Sepanjang dekade 1970-80an, beberapa tokoh muda NU
memang banyak terlibat dalam beberapa LSM seperti Lembaga Penelitian
Pendidikan dan Pengembangan Ekonomi dan Sosial (LP3ES) dan P3M. Mereka
ini di antaranya adalah Gus Dur (mantan presiden ke-4), Kiai Sahal
Mahfudh (kini Syuriah NU), Abdullah Syarwani (kini Dubes RI di Syiria),
Yusuf Hasjim, Zamroni, dan lain-lain. Selain itu, kebijakan politik
rezim yang meminggirkan umat Islam terutama berkurangnya partisipasi NU
dalam pemerintahan juga turut mempengaruhi peralihan gerakan tersebut.
Pada periode selanjutnya, negara memobilisasi rakyat dengan jargon 'pembangunanisme' (developmentalism)
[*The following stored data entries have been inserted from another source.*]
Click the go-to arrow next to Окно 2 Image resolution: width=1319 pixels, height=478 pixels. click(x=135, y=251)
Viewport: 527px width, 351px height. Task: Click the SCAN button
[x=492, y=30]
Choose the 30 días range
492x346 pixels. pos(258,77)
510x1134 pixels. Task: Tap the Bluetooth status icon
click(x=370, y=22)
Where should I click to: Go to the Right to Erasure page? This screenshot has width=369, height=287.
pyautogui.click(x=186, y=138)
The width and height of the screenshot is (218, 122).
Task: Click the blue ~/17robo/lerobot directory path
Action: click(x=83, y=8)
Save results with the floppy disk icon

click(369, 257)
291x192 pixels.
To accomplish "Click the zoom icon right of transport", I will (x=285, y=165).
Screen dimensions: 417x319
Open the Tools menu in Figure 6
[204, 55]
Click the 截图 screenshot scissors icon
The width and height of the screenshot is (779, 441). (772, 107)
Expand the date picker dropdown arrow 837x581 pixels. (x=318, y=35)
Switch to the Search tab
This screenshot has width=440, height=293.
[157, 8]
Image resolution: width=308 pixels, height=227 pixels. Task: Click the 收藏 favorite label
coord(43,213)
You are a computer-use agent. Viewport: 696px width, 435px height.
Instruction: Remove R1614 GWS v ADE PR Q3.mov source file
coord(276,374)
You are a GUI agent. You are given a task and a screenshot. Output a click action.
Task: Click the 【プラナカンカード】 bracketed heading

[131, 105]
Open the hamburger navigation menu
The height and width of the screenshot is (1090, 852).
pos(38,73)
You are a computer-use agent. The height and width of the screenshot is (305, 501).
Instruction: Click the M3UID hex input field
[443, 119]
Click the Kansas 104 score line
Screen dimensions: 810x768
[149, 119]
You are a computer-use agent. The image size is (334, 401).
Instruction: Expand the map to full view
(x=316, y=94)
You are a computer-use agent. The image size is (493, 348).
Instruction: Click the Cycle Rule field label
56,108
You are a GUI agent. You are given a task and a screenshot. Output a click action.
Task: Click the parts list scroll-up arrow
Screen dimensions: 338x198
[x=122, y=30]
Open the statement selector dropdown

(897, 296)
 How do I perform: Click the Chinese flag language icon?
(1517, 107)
yang menjadi misi suci rezim Soeharto. Hal ini mengarahkan pemikiran
agar tertuju ke sekitar masalah pembangunan beserta segala problem dan
dampaknya bagi kehidupan. Akibat langsungnya berpengaruh terhadap debat
seputar furu' (perbedaan antar umat Islam) dan kekuasaan, serta
pemikiran yang legal-formal-tekstual ramai-ramai digugat dan dengan
sendirinya kehilangan kesempatan. Sebaliknya, Isu-isu industrialisasi,
universalisme, keadilan sosial tampak menonjol seiring dengan ide
pembaharuan pemikiran Islam.
Demikian pula beberapa karakteristik yang berkembang, misalnya pola pemikiran kolektivisme menjadi individualisme (individual authinimy),
keshalehan religius menjadi keshalehan sosial dengan titik tekan
kepatuhan ritual menjadi liberasi pemikiran. Pada periode lampau
kepentingan diarahkan pada umat secara partisipatif sedangkan generasi
ini menekankan individu secara emansipatoris. Maka gerakan tersebut
melahirkan poros pemikir Yogya, Jakarta dan Surabaya. Di Yogyakarta
ditandai dengan LkiS, di Jakarta melalui Lakpesdam dan P3M dan di
Surabaya kaum muda NU berkumpul di LSAD dengan memproduk jurnal Gerbang
yang banyak mendapat pujian.
Kontong-kantong pemikir tersebut pada
akhir 2003 menyatu dalam Muktamar Pemikiran Islam di NU yang
berlangsung di PP Salafiyyah Sukorejo-Situbondo. Perhelatan akbar yang
dikomandani oleh Masdar Farid Mas'udi, Ulil Abshar Abdallah dan Zuhairi
Misrawi ini menuai sukses besar. Berbagai media nasional
memberikan liputan besar terus menerus sepanjang pelaksanaan. Muhammad
Fajrul Falah menggambarkan, saat ini tidak hanya es yang mudah dicari di
setiap rumah warga NU, menu lainnya pun banyak tersedia. NU kini
memiliki banyak cendikiawan, aktivis LSM, politisi, bahkan birokrat.
Kelahiran banyak ragam generasi terdidik tersebut diprediksi akan menghasilkan kultur hibrida [hybrid culture]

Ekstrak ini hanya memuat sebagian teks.